- Directed by: Paavo Piironen Heikki Nousiainen Heikki Huopainen Timo Nissi
- Written by: Paavo Piironen Heikki Nousiainen Heikki Huopainen Timo Nissi
- Produced by: Spede Pasanen
- Starring: Paavo Piironen Heikki Nousiainen Heikki Huopainen Timo Nissi
- Narrated by: Leo Jokela
- Music by: Esa Helasvuo
- Distributed by: Finnkino, Mainostelevisio (MTV3) (Finland) (TV)
- Release date: 21 February 1971 (Kauhava);
- Running time: 71 min
- Country: Finland
- Language: Finnish
- Budget: FIM 190,000

= Saatanan Radikaalit =

Saatanan Radikaalit ('Damned Radicals') is a 1971 Finnish comedy film starring and directed by Paavo Piironen, Heikki Nousiainen, Heikki Huopainen and Timo Nissi. It was financed and produced by Finnish film-maker Spede Pasanen, but unlike the comedy films he had produced previously he did not feature him on-screen. The movie was released in 1971, the same year as Spede's Hirttämättömät and Kahdeksas Veljes. The film was intended to give its four stars a start in the Finnish film industry as both directors and leading actors.

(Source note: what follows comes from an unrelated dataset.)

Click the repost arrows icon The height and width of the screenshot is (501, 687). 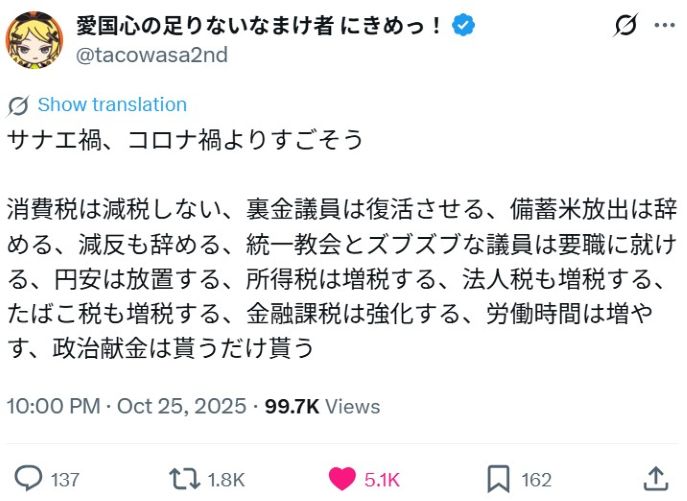coord(186,478)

Although now widely available in DVD distribution in various Spede collections, the film's only other showing outside its theatrical run was a single TV rerun on MTV3 in 2008.

== Plot ==
Four Finns Paavo, Hese, Viiksi and Timppa are enjoying themselves too much in Hell (Hell being depicted as a Finnish sauna), so Perkele and Satan send them back to Finland for a vacation. They're given a suitcase full of money and (unbeknownst to them) are made incapable of becoming drunk. On their way out of hell, they steal a car and pick up enough hitchhikers to alert the police. When the quartet escape the scene, however, they leave their money behind. Next, they attempt to earn money by various illegal means, including a bank-robbery which lands Hese in jail.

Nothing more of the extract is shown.